What the task asks: Reproduce without any pictures the lines from the one that contains "The height and width of the screenshot is (559, 1168)." through the end of the records, exactly as written.
****
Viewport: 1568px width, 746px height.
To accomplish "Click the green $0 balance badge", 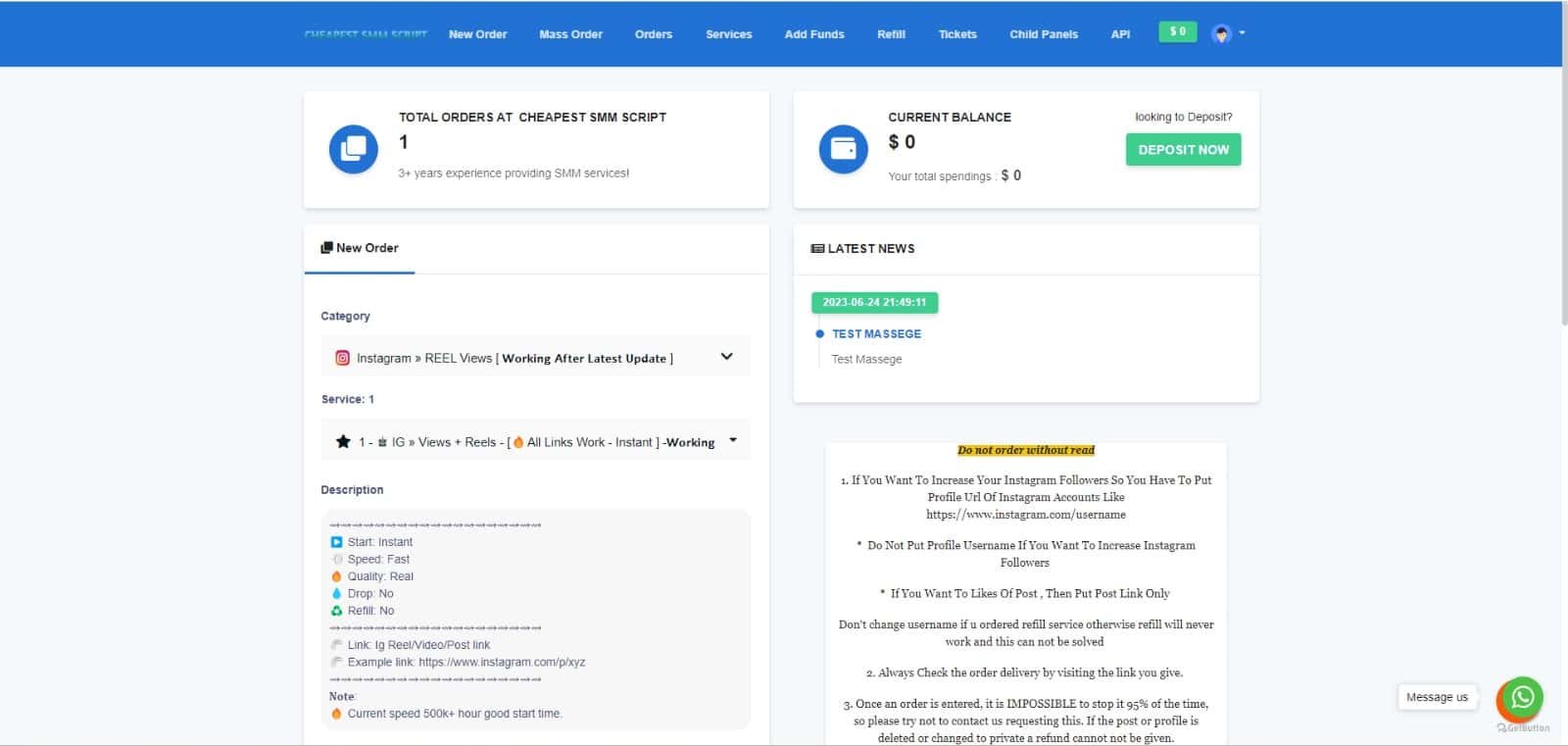I will pos(1177,32).
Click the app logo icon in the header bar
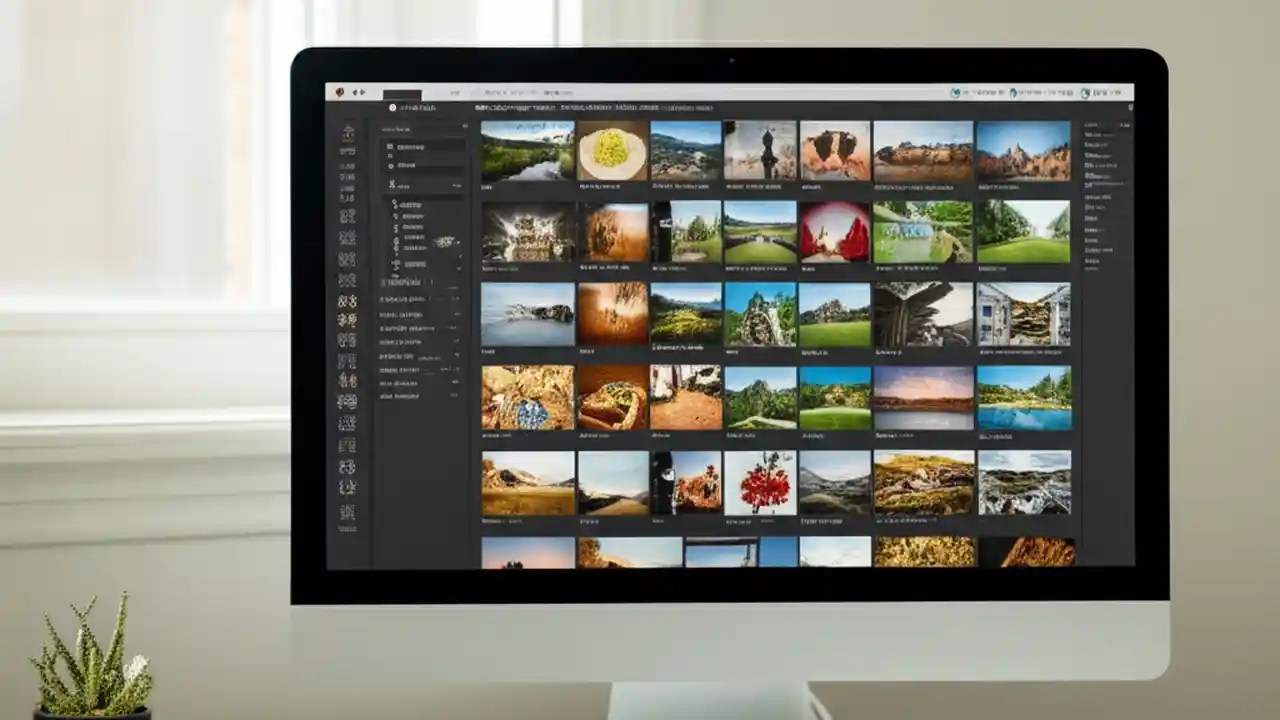The height and width of the screenshot is (720, 1280). [x=392, y=107]
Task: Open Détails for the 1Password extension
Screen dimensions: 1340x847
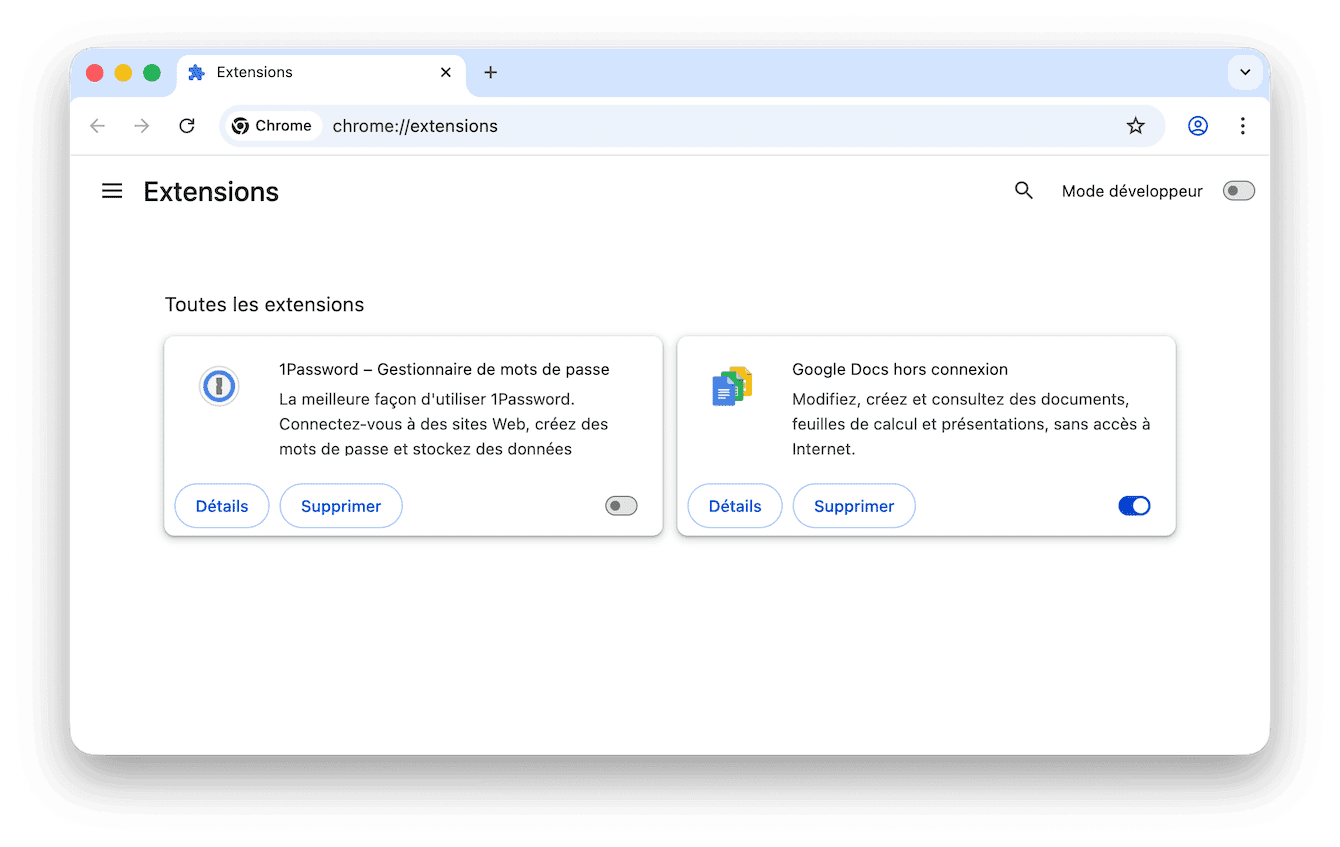Action: 221,506
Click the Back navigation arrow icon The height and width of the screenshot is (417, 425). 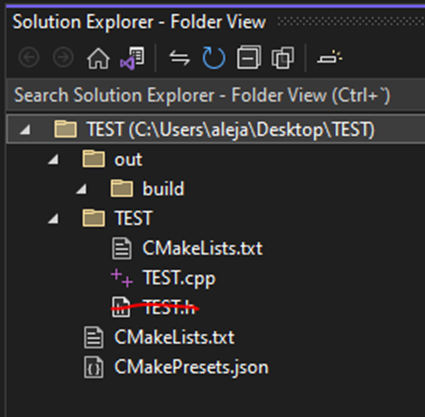[29, 58]
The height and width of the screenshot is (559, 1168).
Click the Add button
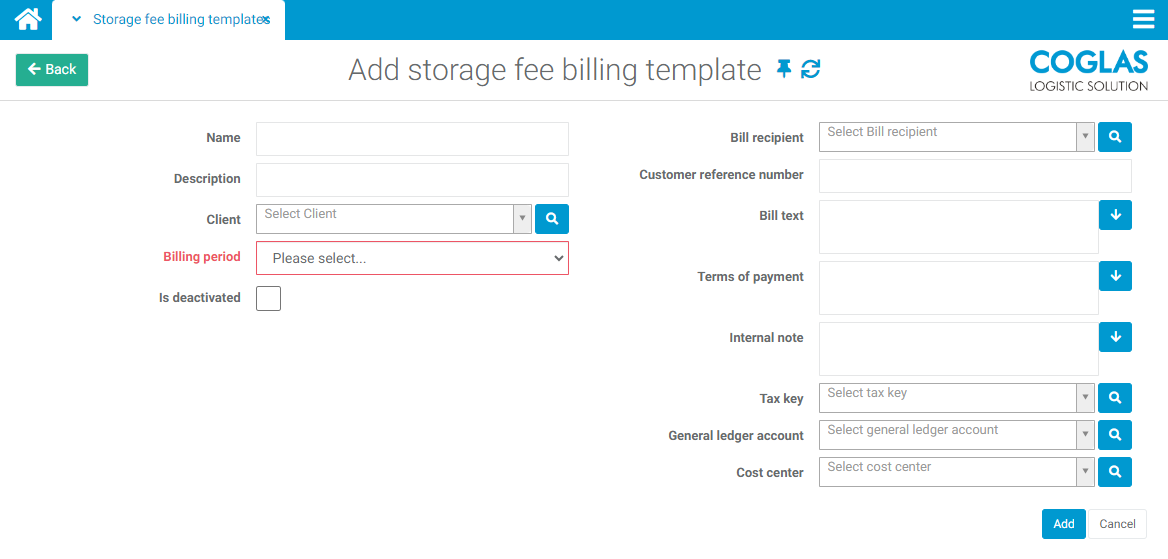tap(1063, 524)
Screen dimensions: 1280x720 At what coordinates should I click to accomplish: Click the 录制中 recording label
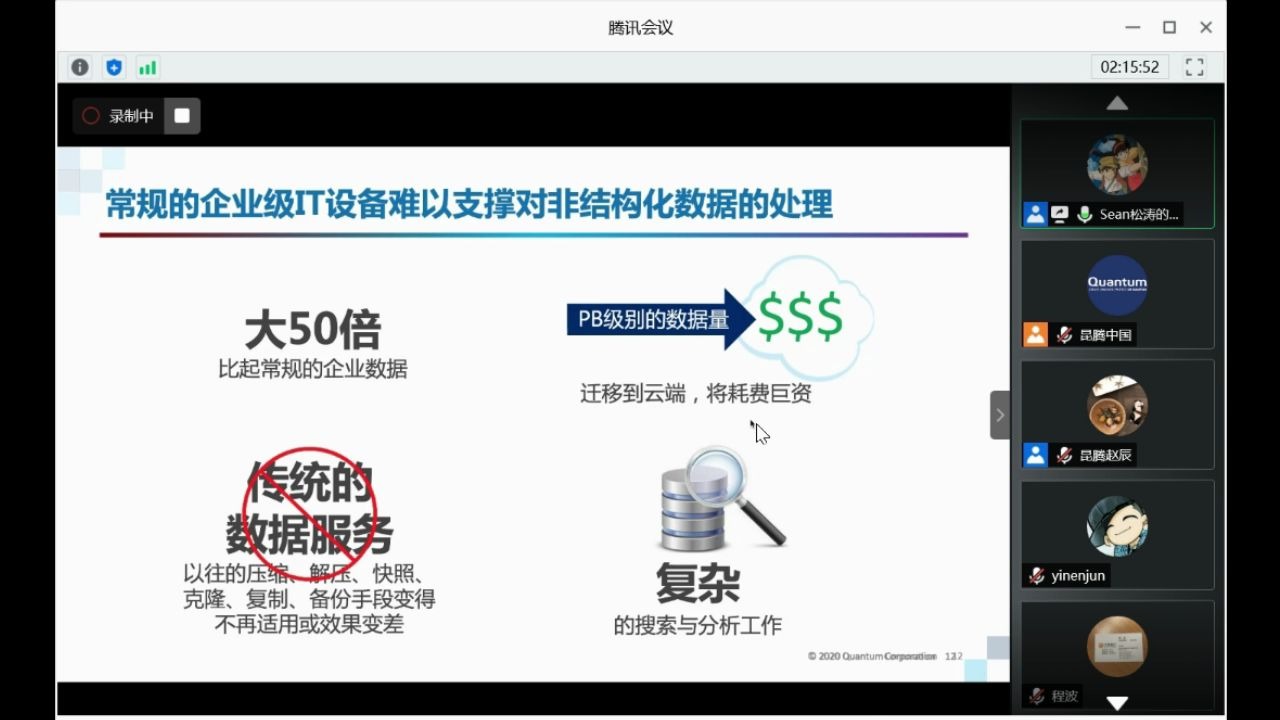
****
Answer space:
The height and width of the screenshot is (559, 1168).
Click the Add button
tap(1063, 524)
Screen dimensions: 1280x720 At what coordinates should I click to accomplish: Click the 录制中 recording label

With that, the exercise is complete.